Excerpted passage:
Gaussian distribution RNGs for RLs?
copx
whose output shows Gaussian distribution instead of the
standard uniform distribution for things like damage?
Gaussian distribution means that the results in the
middle of the range will be most common with extremes
being rare (i.e. the infamous bell curve).
I never thought about this before but it seems to
me this makes more sense than uniform distribution
for most game mechanics. I mean very good hits and
very bad hits should be rarer than average hits, right?
Sir_Lewk
I never really thought of that but I guess that does make sense. I'd
just be wary of making combat too consitent and boring.
regrads.
Nate879
Gaussian Distribution. It's common for Roguelikes to use it. Nethack
uses it extensively.
copx
Well, its a matter of perspective you could either
call it "consistent and boring" or "realistic" :P
copx
Depends on how you implement your dice roller..
In Warp Rogue I implemented it so that something
like dice(2,6) translated to random_int(2, 12)
because its faster, and I wasn't even aware
of the distribution issue back then.
But yeah, if you actually let your dice roller
roll separate dice than the result gets closer
and closer to gaussian distribution as the
number of dice increases.
Something to be aware of at least.
msa...@gmail.com
>
> I never really thought of that but I guess that does make sense. I'd
> just be wary of making combat too consitent and boring.
This isn't actually a problem if you make your standard deviations
large enough. As long as you can produce a wide range of values for
each roll you can still make tests against a target number that is
significantly higher than your average. For instance, if you
distribution is mean 20 and standard deviation 10 you will still hit
30 target numbers 15% of the time.
Using a gaussian is not much different from games where you use a sum
of multiple dice for each test. Gurps, which is very similar to D&D/
d20 except that you roll 3d6 instead of 1d20, comes immediately to
mind. In these systems the average is far more likely than the
outliers (a classic example is how much more common it is to roll a 7
on 2d6 than a 2 or 12).
You will have to balance your game a bit around it. Games with uniform
number generators have a property that weak enemies in mobs can pose a
threat because they can gamble on getting a few lucky hits (think of
10 goblins with no to-hit bonus swinging at a player with an AC of
18.... on average one will still hit every turn). Its not bad to lose
this, but you do have to be considerate of it when you design the game.

Record excerpts:
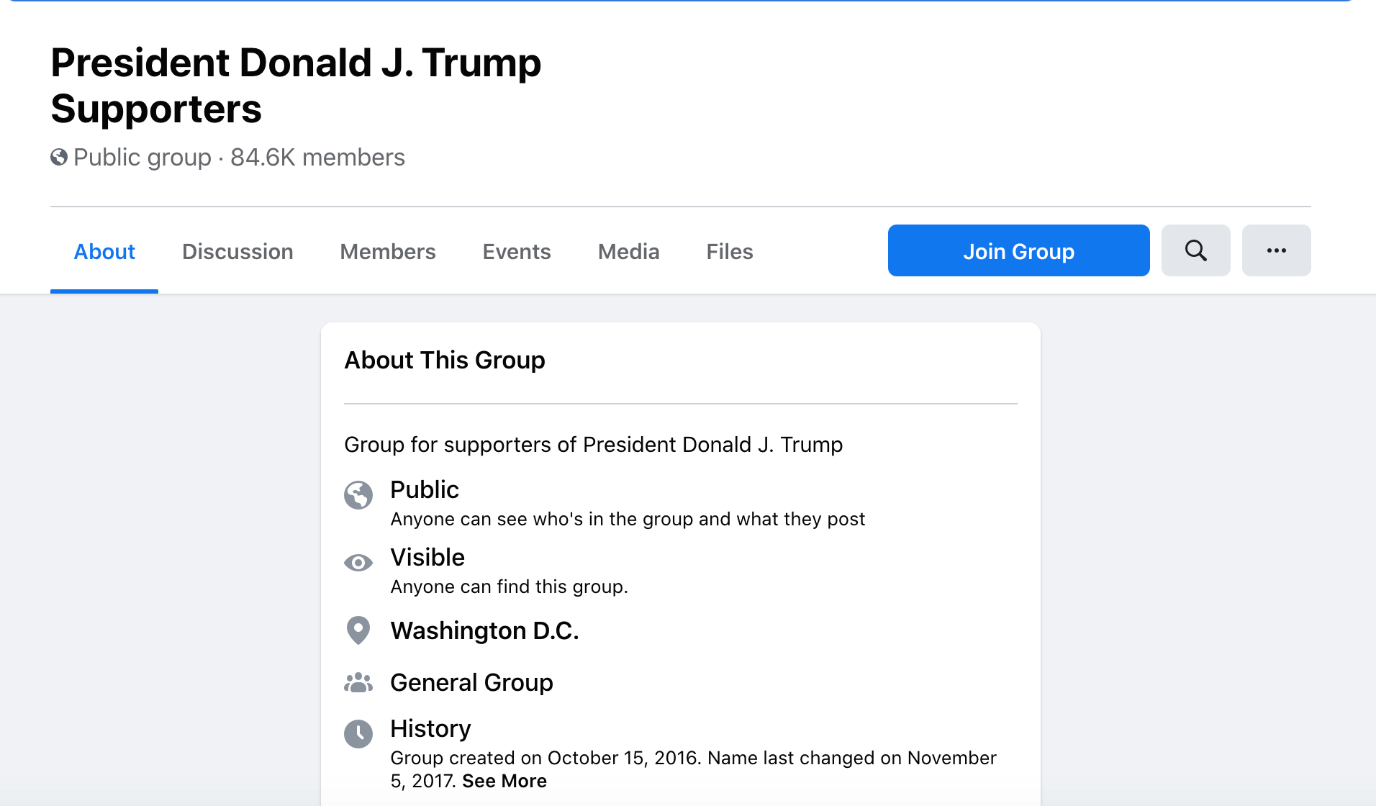
Task: Click the group title heading
Action: pos(296,86)
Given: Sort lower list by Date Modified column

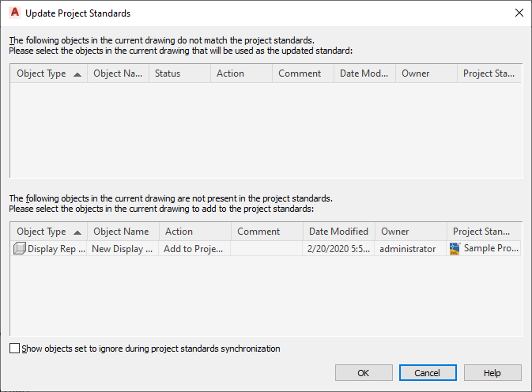Looking at the screenshot, I should (338, 232).
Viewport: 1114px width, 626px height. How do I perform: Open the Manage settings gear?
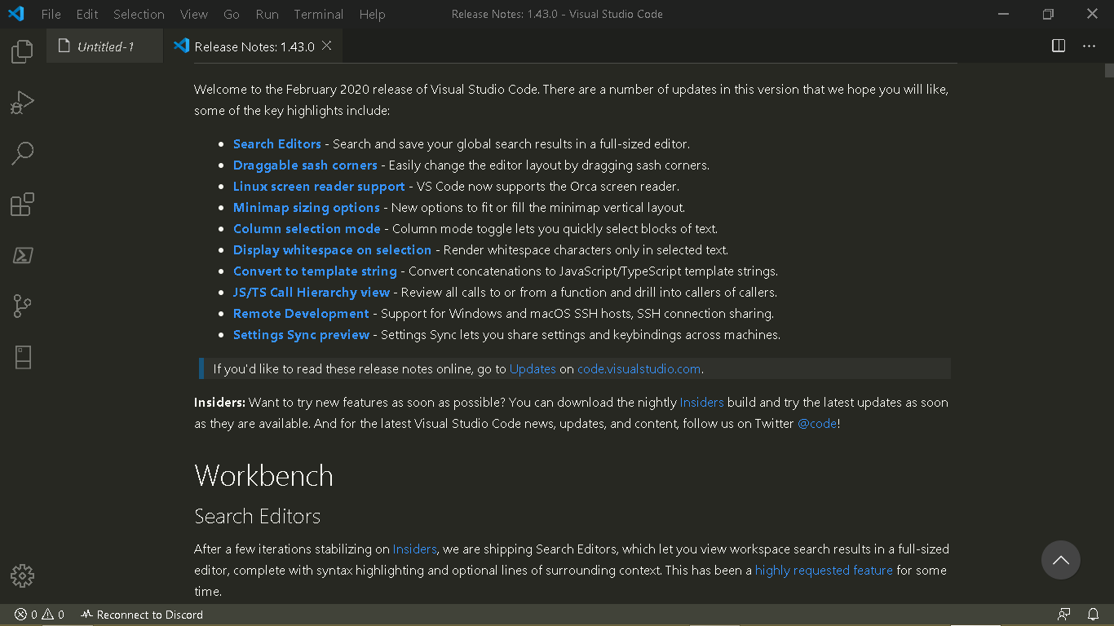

Written task 1:
In the Gaussian distribution thread, which roguelike is said to use Gaussian distribution extensively?
Written task 2:
Copy out the stretch of the Gaussian distribution thread from "Gaussian distribution means" through "average hits, right?", changing "bell curve" to "normal curve".
Written task 3:
Rewrite the paragraph of the Gaussian distribution thread that begins "You will have to balance your game a bit around it" as a short list, keeping its main facts.

Complete output 1:
Nethack

Complete output 2:
Gaussian distribution means that the results in the
middle of the range will be most common with extremes
being rare (i.e. the infamous normal curve).
I never thought about this before but it seems to
me this makes more sense than uniform distribution
for most game mechanics. I mean very good hits and
very bad hits should be rarer than average hits, right?

Complete output 3:
- You will need to balance your game somewhat around using a Gaussian.
- In games with uniform number generators, weak enemies in mobs can still be a threat because they can gamble on getting a few lucky hits.
- Example: if 10 goblins with no to-hit bonus swing at a player with an AC of 18, one will still hit every turn on average.
- Losing this property isn't bad, but you must keep it in mind when designing the game.